* STORED RECORDS *
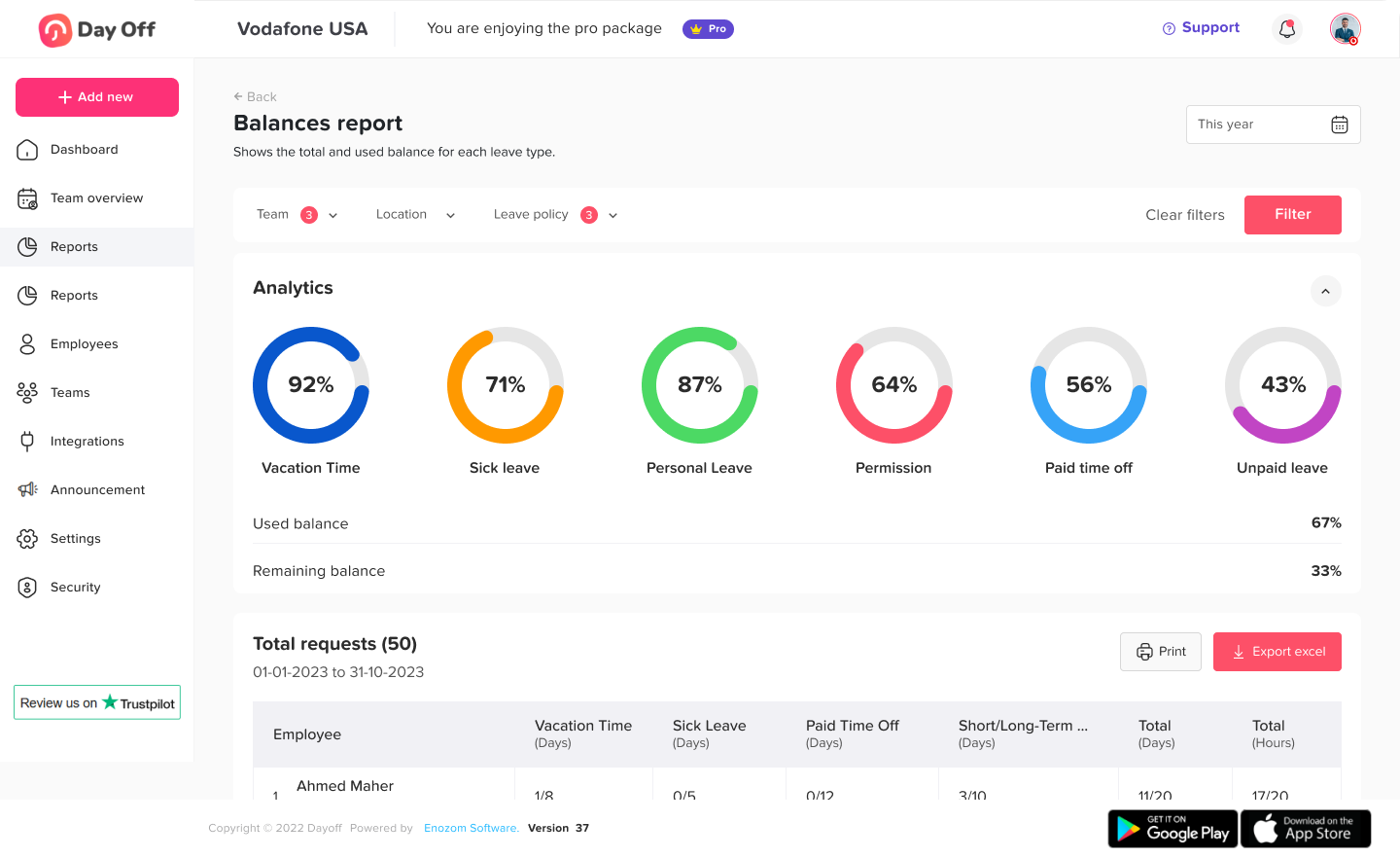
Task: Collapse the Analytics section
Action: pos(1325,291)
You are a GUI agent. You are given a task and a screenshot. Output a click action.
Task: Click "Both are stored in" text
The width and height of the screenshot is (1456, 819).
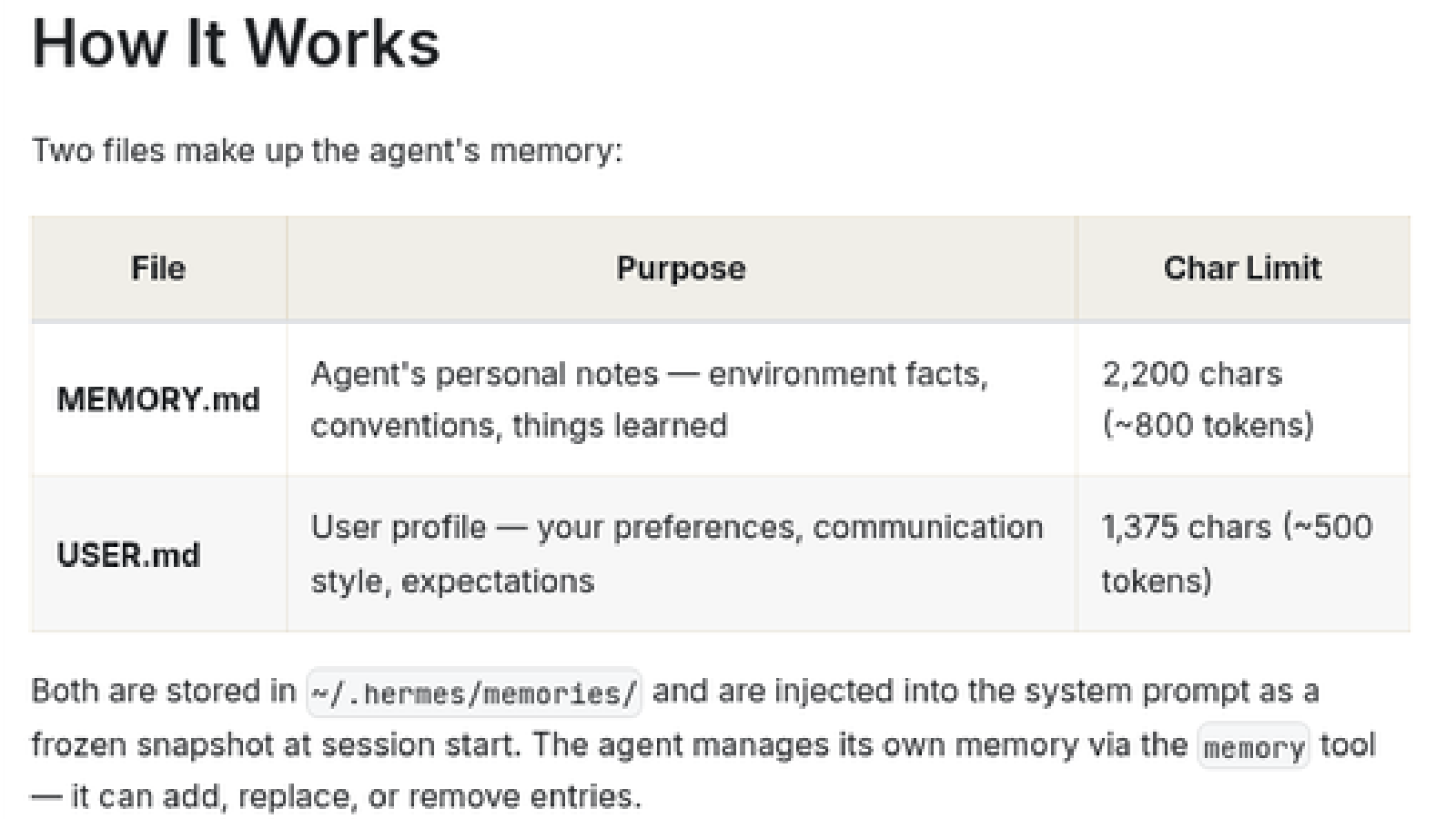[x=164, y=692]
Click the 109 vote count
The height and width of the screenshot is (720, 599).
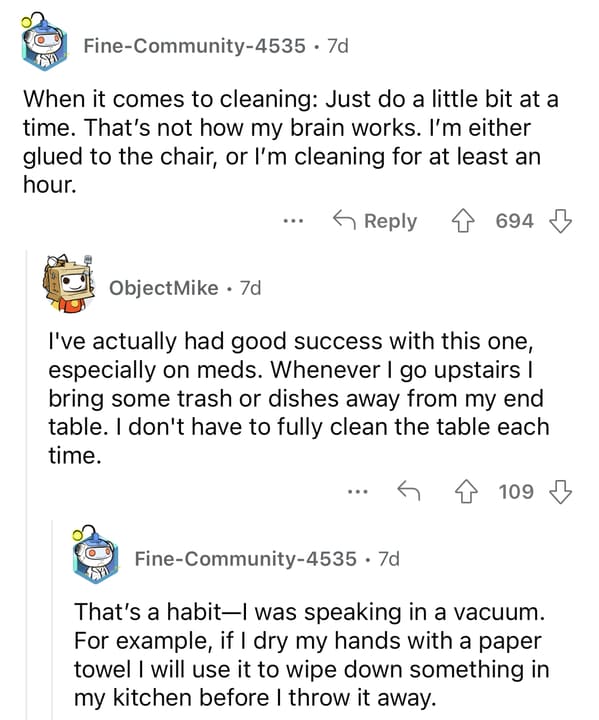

* WHAT TO DO *
Reproduce verbatim the stretch of the records from the line containing "You are a GUI" through the end of the records, leaving out the pictures.

* TASK ANSWER *
You are a GUI agent. You are given a task and a screenshot. Output a click action.
Task: Click "Both are stored in" text
The width and height of the screenshot is (1456, 819).
[x=164, y=692]
Click the 109 vote count
The height and width of the screenshot is (720, 599).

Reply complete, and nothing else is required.